U.S. drivers may face a $13 billion increase in the cost of gasoline this year as the price of federally mandated ethanol credits has risen 10-fold for oil refiners including Valero Energy Corp. (VLO) and CVR Energy Inc. (CVI)

Fuel processors such as Valero, the world’s largest independent refiner, and Exxon Mobil Corp. (XOM) are pushing the U.S. Environmental Protection Agency to reduce the amount of ethanol they’re required to add to gasoline to avoid what they say will be a sharp spike in prices at the pump just as the summer driving season begins.

Refiners buy biofuel credits, known as RINs, which are available as an alternative to actually blending ethanol into gasoline.

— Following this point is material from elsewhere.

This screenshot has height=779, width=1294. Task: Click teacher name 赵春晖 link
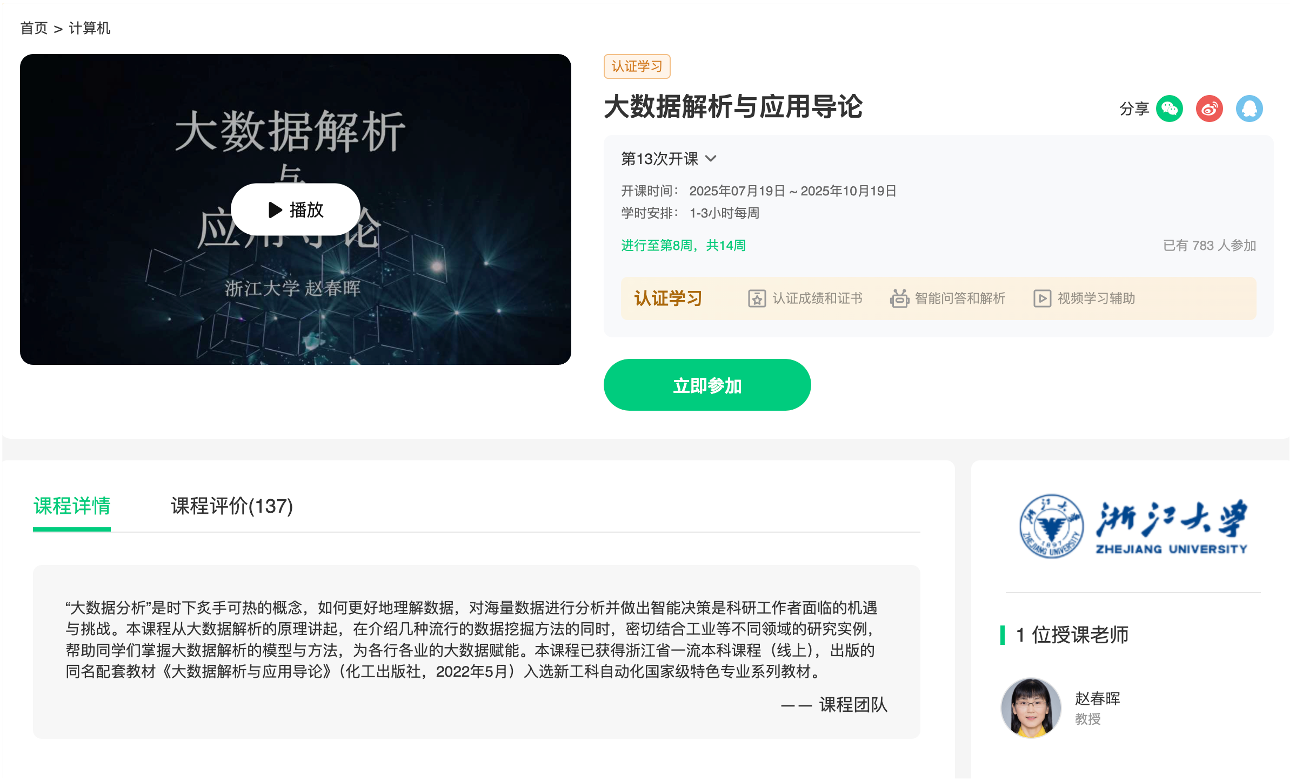pyautogui.click(x=1097, y=698)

The cost of those credits has ballooned from 7 cents at the start of the year to more than $1 as the 2013 federal mandate for biofuel exceeds 10 percent of gasoline sales, the maximum that refiners say the market can absorb. …

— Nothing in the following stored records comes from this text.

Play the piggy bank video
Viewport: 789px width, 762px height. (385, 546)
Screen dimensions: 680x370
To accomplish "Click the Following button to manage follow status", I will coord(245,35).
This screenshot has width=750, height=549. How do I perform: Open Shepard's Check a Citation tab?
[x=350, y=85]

Consumers are at risk of paying 10 cents a gallon more for gasoline this year if the ethanol credits continue to sell at a price of more than $1, Roger Read, a Houston-based analyst for Wells Fargo & Co. (WFC), said in a March 11 note to investors.

In a nutshell: If you don’t want to comply with the EPA’s standards, you have to buy credits to excuse yourself; nobody really wants to comply with the EPA’s standards, so the price of the credits is going up.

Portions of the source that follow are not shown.